Kumbanews.com – Desakan agar pemerintah Israel segera menghentikan penutupan Masjid Al-Aqsha di Yerusalem terus menguat. Sejumlah pihak menilai langkah tersebut mengganggu kebebasan beribadah umat Muslim.
Penutupan akses menuju kompleks Masjid Al-Aqsha disebut memicu kekhawatiran di kalangan masyarakat internasional. Banyak pihak menilai perlu ada langkah nyata untuk memastikan tempat suci tersebut tetap dapat diakses oleh jamaah.
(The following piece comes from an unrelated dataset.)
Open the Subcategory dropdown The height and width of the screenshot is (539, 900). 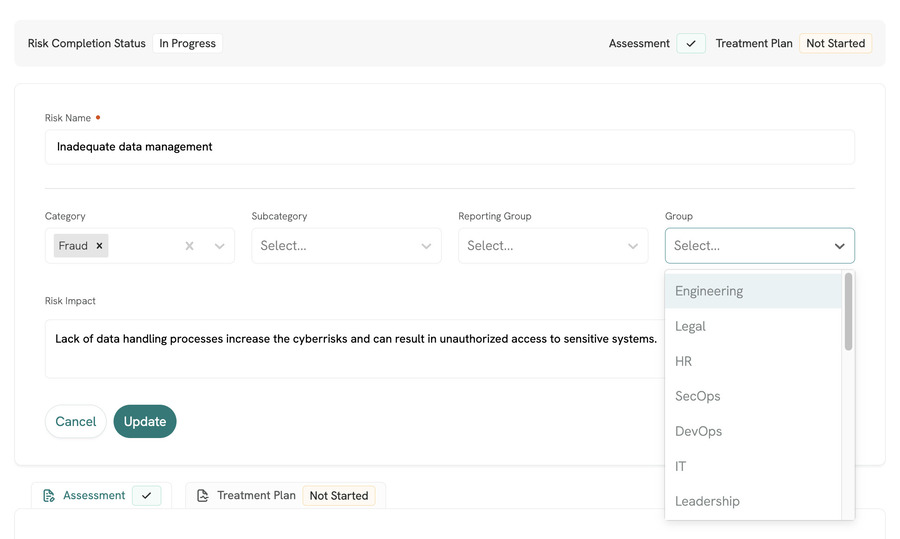(x=346, y=246)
Masjid Al-Aqsha merupakan salah satu situs suci bagi umat Islam dan menjadi bagian penting dari kawasan kompleks Al-Haram Al-Sharif di Yerusalem Timur.
Sejumlah tokoh dan organisasi internasional menyuarakan keprihatinan terhadap kebijakan pembatasan akses tersebut. Mereka meminta agar kebebasan beribadah di lokasi suci itu tetap dijaga.
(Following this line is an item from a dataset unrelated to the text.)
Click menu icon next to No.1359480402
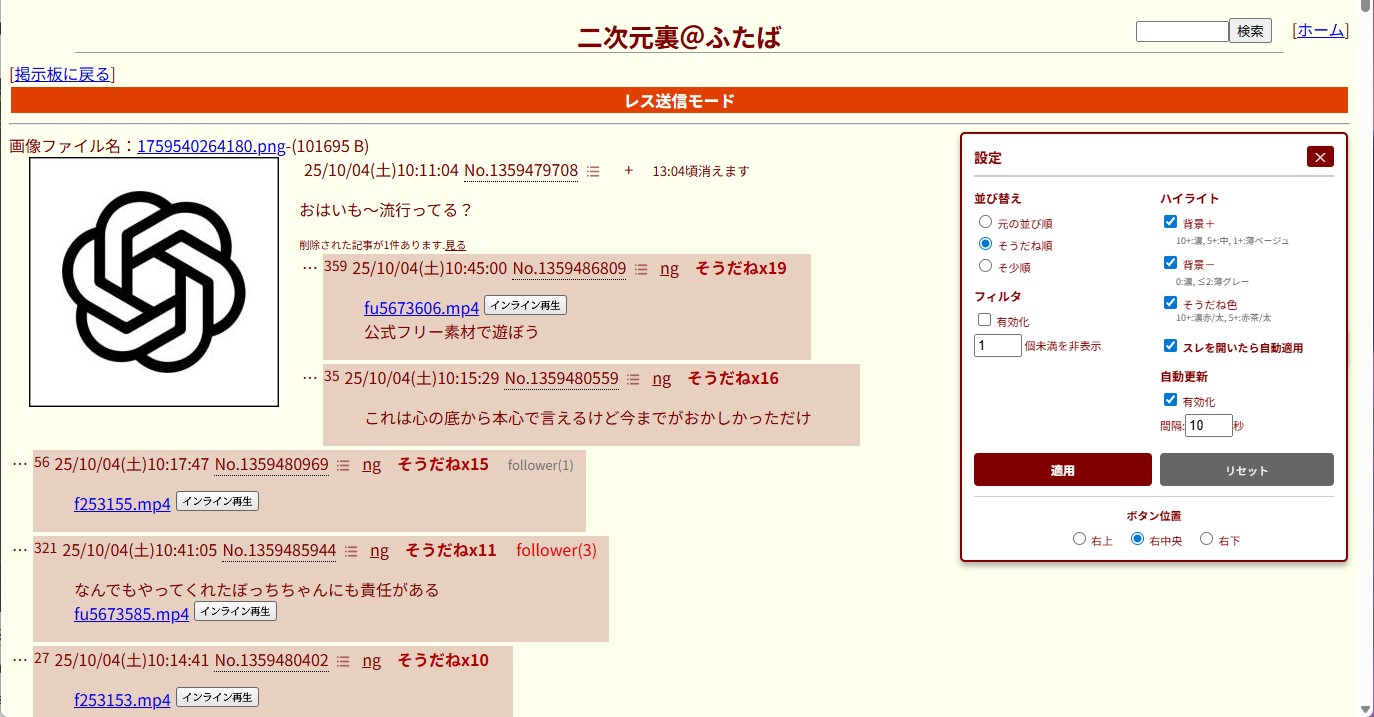Screen dimensions: 1374x717 (343, 661)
Pengamat menilai kebijakan penutupan atau pembatasan akses terhadap Masjid Al-Aqsha berpotensi memicu ketegangan baru di kawasan Timur Tengah.
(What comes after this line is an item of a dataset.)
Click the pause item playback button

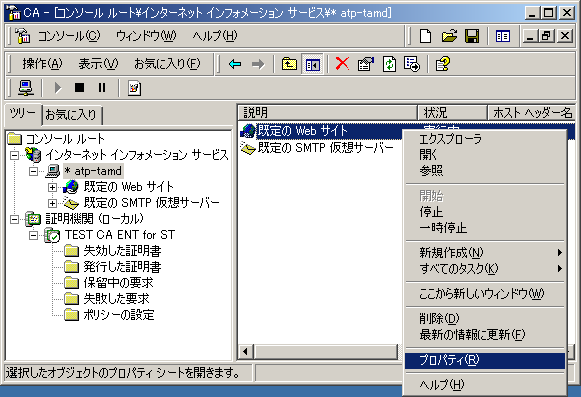(x=102, y=88)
Karena itu, berbagai pihak mendesak adanya langkah diplomatik dan dialog untuk meredakan situasi serta memastikan keamanan dan kebebasan beribadah tetap terlindungi.
Isu mengenai Masjid Al-Aqsha kerap menjadi sorotan global, terutama ketika terjadi pembatasan akses bagi jamaah. Situasi ini juga sering memicu reaksi keras dari masyarakat internasional.